A few features that worry marketers, but have limited impact
Some Gemini features sound big, but don’t materially change how most marketing emails perform.
AI writing tools like Help Me Write and Proofread help users write clearer personal emails. They don’t change why marketing emails get ignored. Relevance, timing, and frequency still matter far more than polish.
Meanwhile, Suggested replies are built for one-to-one conversations. For promotional campaigns, they rarely change behavior. They matter more for service-style emails — order updates, account issues, and support — where replies already happen.
In short, these features add convenience for users, but they don’t rewrite the rules of engagement for marketing email.

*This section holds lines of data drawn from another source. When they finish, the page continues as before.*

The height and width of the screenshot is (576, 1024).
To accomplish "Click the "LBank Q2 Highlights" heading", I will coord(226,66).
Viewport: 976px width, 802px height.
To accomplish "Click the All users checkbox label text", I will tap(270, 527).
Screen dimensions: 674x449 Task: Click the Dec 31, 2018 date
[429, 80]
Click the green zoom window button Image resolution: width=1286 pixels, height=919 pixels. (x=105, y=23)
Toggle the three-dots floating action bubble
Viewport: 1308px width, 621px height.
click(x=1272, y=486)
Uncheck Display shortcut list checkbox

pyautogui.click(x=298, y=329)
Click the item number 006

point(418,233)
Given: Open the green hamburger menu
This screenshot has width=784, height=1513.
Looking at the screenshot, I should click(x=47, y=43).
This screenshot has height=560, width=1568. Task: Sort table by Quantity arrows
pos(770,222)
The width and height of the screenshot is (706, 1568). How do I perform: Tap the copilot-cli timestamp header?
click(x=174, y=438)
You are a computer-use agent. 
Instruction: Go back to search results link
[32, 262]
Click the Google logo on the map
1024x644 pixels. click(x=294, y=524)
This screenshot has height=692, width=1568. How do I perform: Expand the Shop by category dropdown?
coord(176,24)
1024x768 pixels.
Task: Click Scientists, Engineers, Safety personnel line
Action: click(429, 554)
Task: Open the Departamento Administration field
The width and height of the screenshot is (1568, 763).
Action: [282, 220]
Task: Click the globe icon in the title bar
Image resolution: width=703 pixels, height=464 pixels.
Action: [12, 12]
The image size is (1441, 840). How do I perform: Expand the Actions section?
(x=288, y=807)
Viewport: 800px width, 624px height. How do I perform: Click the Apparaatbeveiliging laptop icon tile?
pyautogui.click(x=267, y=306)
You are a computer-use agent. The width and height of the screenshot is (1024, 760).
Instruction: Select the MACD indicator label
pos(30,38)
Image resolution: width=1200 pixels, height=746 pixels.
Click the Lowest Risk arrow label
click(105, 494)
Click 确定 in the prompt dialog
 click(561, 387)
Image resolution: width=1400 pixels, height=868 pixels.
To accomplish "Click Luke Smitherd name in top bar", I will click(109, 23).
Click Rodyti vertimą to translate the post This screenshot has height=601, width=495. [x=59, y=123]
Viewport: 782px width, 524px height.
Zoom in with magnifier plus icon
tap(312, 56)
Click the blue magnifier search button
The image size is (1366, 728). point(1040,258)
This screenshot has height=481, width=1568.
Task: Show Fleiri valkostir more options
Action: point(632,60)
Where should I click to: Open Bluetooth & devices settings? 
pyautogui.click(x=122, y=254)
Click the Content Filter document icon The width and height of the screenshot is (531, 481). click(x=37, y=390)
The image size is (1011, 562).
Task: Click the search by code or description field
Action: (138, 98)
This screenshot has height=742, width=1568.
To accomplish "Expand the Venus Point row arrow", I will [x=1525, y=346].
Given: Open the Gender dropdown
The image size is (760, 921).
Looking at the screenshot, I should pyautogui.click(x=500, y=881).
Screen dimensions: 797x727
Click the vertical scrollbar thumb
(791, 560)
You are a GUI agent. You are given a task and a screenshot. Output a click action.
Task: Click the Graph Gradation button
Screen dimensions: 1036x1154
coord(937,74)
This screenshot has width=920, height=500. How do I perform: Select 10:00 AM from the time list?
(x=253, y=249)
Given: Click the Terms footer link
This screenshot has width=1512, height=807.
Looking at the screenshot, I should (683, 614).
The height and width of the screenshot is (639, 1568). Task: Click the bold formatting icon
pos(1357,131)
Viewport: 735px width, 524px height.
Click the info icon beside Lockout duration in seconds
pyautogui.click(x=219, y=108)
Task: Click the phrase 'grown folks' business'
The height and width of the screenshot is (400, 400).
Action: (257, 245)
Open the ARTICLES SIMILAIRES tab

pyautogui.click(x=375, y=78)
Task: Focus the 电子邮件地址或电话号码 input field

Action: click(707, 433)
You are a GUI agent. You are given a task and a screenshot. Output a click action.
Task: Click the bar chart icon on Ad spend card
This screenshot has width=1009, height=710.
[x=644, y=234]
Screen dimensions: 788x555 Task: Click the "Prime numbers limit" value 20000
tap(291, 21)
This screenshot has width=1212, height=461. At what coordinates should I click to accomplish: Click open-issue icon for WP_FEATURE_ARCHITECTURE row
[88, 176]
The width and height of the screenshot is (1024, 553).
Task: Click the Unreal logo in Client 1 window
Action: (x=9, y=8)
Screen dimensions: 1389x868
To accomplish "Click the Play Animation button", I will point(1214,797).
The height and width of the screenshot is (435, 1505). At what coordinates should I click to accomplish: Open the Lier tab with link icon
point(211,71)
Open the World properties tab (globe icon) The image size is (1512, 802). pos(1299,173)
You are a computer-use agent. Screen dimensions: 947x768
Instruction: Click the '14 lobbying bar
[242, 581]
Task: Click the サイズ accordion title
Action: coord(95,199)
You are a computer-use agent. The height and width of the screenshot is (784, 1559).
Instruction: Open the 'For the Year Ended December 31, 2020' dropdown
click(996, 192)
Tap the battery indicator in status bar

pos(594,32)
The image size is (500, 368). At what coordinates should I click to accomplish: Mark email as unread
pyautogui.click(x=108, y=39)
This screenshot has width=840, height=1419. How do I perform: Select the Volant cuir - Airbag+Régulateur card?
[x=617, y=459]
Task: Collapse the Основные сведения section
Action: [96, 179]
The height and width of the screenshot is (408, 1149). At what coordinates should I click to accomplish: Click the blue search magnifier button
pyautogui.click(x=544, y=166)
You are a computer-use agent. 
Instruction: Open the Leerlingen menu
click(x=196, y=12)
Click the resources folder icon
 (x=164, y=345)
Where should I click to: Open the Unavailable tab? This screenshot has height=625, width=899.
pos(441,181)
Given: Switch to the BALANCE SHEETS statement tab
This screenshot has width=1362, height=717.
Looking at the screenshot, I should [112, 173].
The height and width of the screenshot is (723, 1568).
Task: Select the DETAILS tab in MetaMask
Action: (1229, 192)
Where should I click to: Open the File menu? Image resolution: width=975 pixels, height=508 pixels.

What email marketers should realistically focus on
Based on what we’re seeing across inbox providers — not just Gmail — the priorities stay familiar:
- Segment by engagement: send more to people who engage with your content, less to those who don’t
- Control frequency: over-sending now hurts faster than it used to
- Protect consent quality: low-consent contacts drag down performance
- Stay predictable: sudden volume spikes raise flags, even with good intent
None of this requires reinventing your email strategy, just a little tightening.
“When you break down the functionality and purpose of the new features email service providers have released over the past few years, you’ll see the goal is always the same: build trust, stay relevant, and be considerate of how you reach your audience.
None of this is new. These principles have been advised by mailbox providers and deliverability experts consistently for years — and if you’ve been following best practices, you’re going to be rewarded.”
— Desislava Zhivkova, CX Deliverability Team Lead at Omnisend
The bottom line
You can breathe a little easier — Gmail’s Gemini era won’t kill email marketing. It’ll remove more friction for users — and that’ll naturally expose weak sending practices faster.
If your emails are relevant, expected, and consistently useful, Gemini is unlikely to be a threat. If they aren’t, AI just shortens the feedback loop.
And that’s not a bad thing — it just makes the basic best practices harder to ignore.